李丰扑了个空,眼底闪过落寞,“若是我不知道就好了,如果那个小太监死在去往折柳隘的路上,”紧接着,他冲上前,用那双已经残缺的胳膊扑向对方,但再次被苏临川挡了回去,他声嘶力竭的喊道:我就不会看见那封真正的遗诏!也不会知晓是他李免抢走了本该属于我的皇位!”
至此,他已然癫狂了,李丰跌倒在地上,发出沉重的声响,顾绥安也觉得心尖被什么狠狠刺了一下。
李丰早就被着尘封多年的秘密日夜磋磨,也许顾绥安说的没错,他的确无能,李免在位的几十年间,直至李免死的那一日,他都不敢拿出这封遗诏,就如当年他发现了御医的异常,却因畏惧李免的势力而隐忍了下来。
“我只想要一个公平!这样不忠不孝不悌的人,我怎能容许他取代我呢!我又怎么眼睁睁的看着他的儿子高居庙堂!他不配,他的儿子更不配!”
他怀中揣着几十年的真相,终于在此刻爆了出来,肆意的发泄着,直到精疲力竭。
李丰跪在地上,“哥!李免!若你偏要这个皇位,你又怎知我不会让给你呢!”
顾绥安按住自己微微颤抖的手,他深深的呼吸,将躁动的心平静了下来,他没有忘记自己今天来此的目的。
李丰的确是个可怜人,但.......
此人绝不能留,顾绥安眼底的杀意再也藏不住了。
“顾太傅,”李丰喊坏了嗓子,声音粗糙暗哑,“你真以为李免十分看重你吗?”
“李免,还有他那个好儿子,会吃人,”李免仿佛得了癔症,“是这个皇宫会吃人!”
“他把你高高架起,我且等你如何跌倒!”
顾绥安面色转冷,对着苏临川说道:“杀了他!”
苏临川得令,他没带任何锐利的武器,便用李丰脖子上的铁链当作凶器,他向来杀人不眨眼,杀一个李丰自然不在话下。
苏临川握住铁链,将链子三圈四圈的缠绕在手上,防止因为对方剧烈挣扎而滑脱。
链子缩短在一个恰好的范围,既不会太短,也不会因为太长而不好使力,苏临川看向顾绥安,得到对方肯定的目光后,手腕发力,勒紧了铁链。
李丰是不想活了,他被苏临川拽着铁链锁住脖子的时候,都没有反抗,除了本能的挣扎,他没有做出任何抗拒的举动。
随着力道的加大,痛苦也随之加剧,除了窒息不再冰冷,而是一种濒死的灼热,他能清晰的感受到铁脸在喉咙间的收紧,皮肉被磨砺的尖利的疼痛。
李丰的意识逐渐模糊了起来,所有的痛感都变得麻木,死到临头,他居然觉得有些可笑,那些挣扎沉浮的每个日夜,都在此刻化作乌有,一道圣旨,牢牢的困住了他后半个人生。

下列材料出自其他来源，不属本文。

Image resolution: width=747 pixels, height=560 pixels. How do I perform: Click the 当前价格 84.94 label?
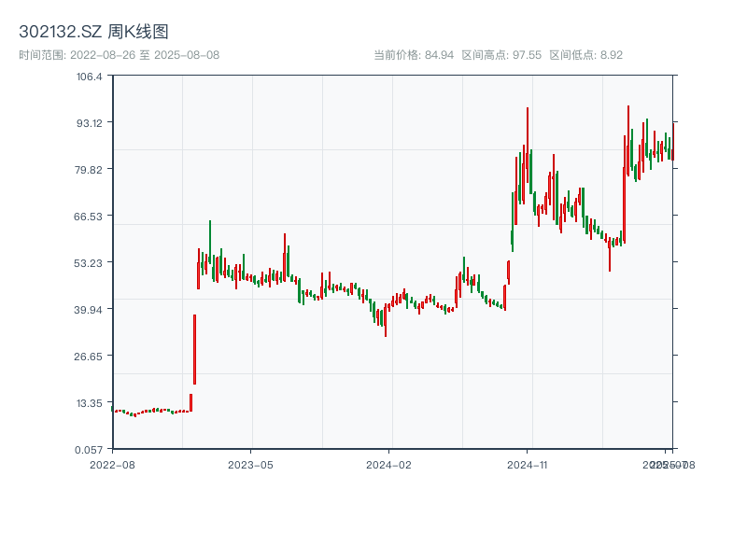tap(414, 55)
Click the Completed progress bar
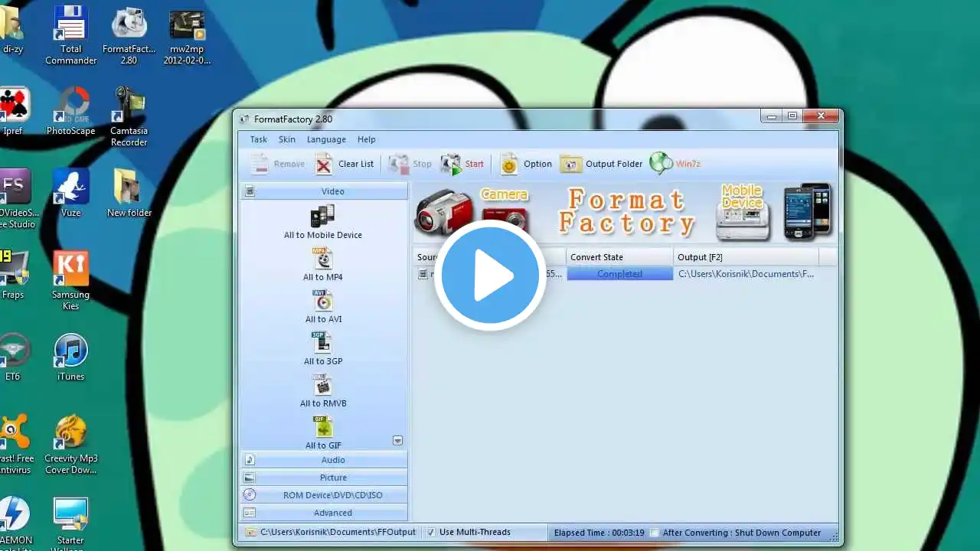The width and height of the screenshot is (980, 551). pos(620,274)
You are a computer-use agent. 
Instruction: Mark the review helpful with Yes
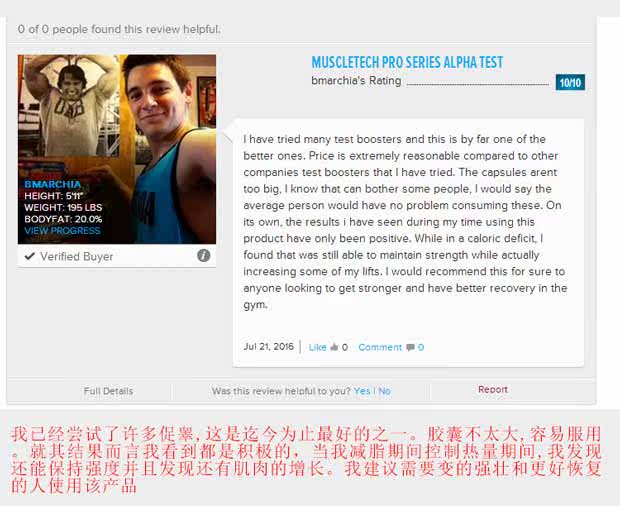(x=362, y=391)
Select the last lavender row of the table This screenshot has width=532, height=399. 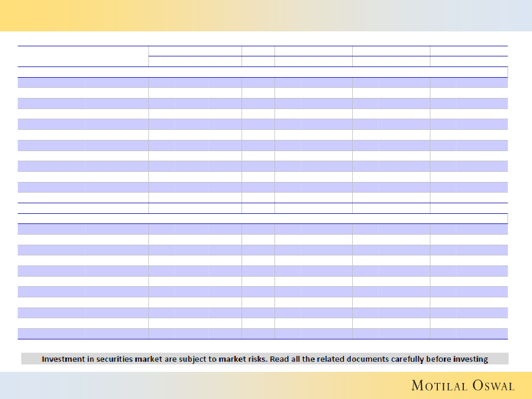pyautogui.click(x=262, y=334)
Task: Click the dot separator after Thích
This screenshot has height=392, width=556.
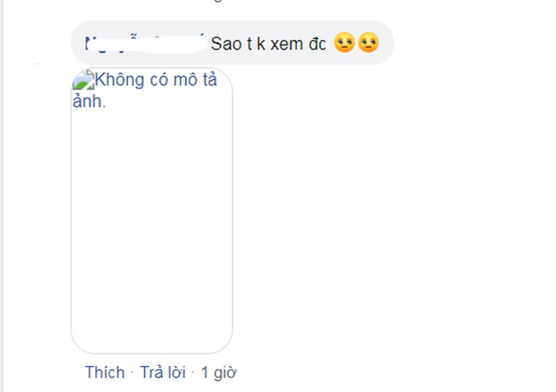Action: pyautogui.click(x=132, y=372)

他艰难的偏过头去,居然生出了同病相怜的感觉,可惜他不能看见那袭白衣,是何神态了。
顾绥安错开了对方的目光,他手里还攥着那封遗诏,顾绥安拿出火折子,点燃了那封诏书,火焰在他眸中明灭,温热的灰烬纷纷扬扬,落在他的手上,无声宣告着这次谋反的彻底落幕,也将旧事彻底焚烬。

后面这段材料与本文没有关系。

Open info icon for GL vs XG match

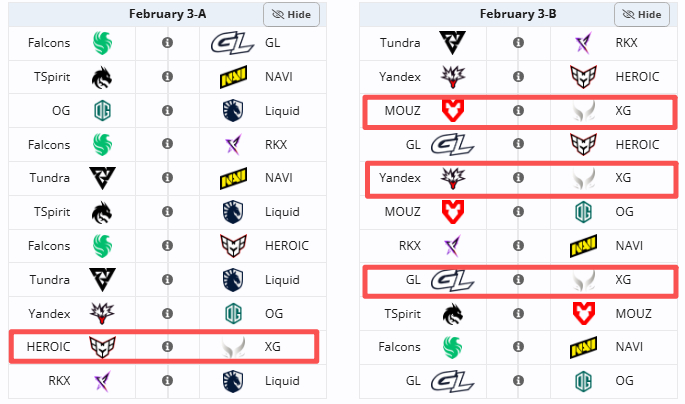(519, 280)
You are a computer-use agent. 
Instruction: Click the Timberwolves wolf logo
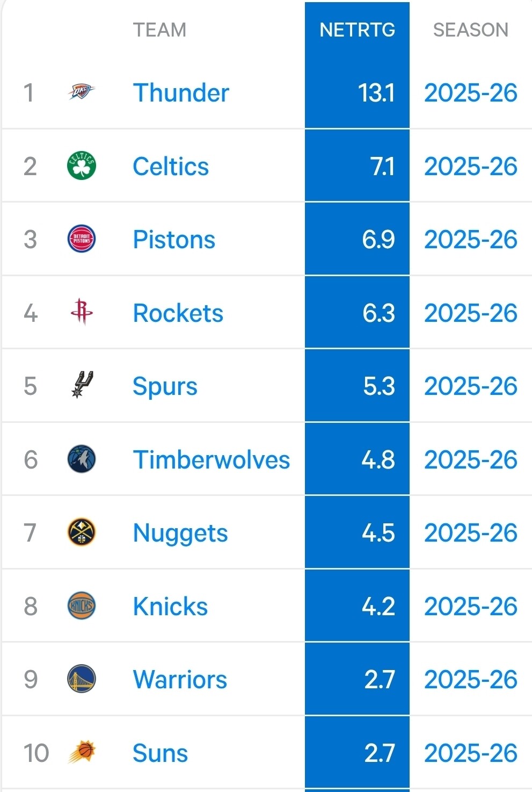pyautogui.click(x=82, y=459)

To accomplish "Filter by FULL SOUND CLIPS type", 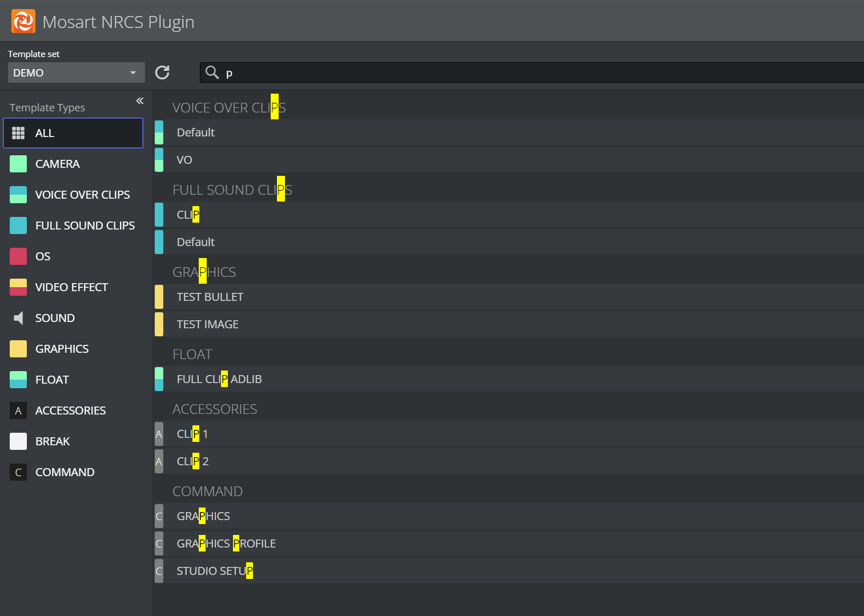I will tap(85, 226).
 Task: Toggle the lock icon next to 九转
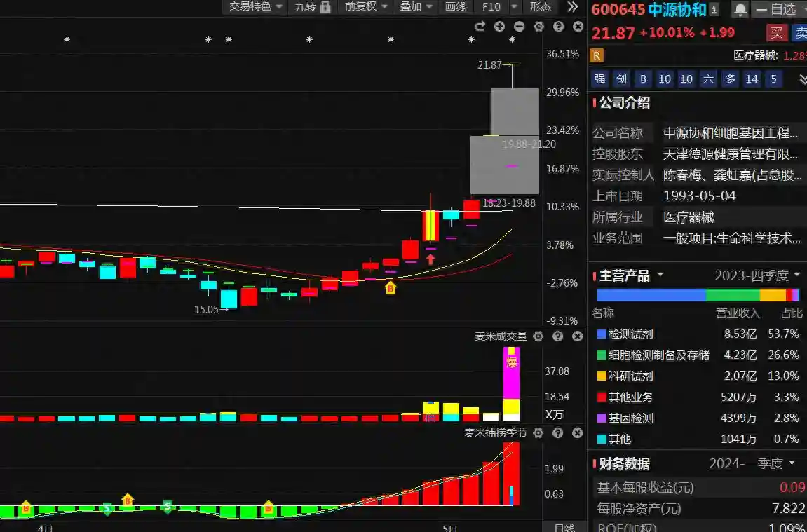pos(325,7)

慢慢的李丰不再挣扎了,苏临川才松开手中的铁链,他试探着对方的鼻息,直到确认对方死亡之后,苏临川才说道:“大人,已经死了。”
顾绥安从怀中摸出了已经泛了黄的信纸,那上面的墨迹已经褪色了,是他当年搜到的李丰与人来往的信件,他向苏临川展开,“会模仿吗?”
苏临川看了看信纸上的字迹,在脑子中开始勾勒着那人下笔的走势,“会,但只能保证六七分像。”
顾绥安走到苏临川身边,抽出了苏临川别再腰间的匕首,他先是划开破李丰的手指,又划开对方囚服下摆处的干净的衣服,替给苏临川。
苏临川接过,将碎片平铺在地上,他跪坐在地上,再用匕首刺破了指尖,取指尖血在碎布上写着些什么。
洛尘返回牢房,他看见了本该束缚李丰双手的铁链,成了李丰自尽的凶器。
他余光瞥见了地上一片鲜红,洛尘走过去,定睛一看,才看见地上那是一封认罪书,用血写就的认罪书。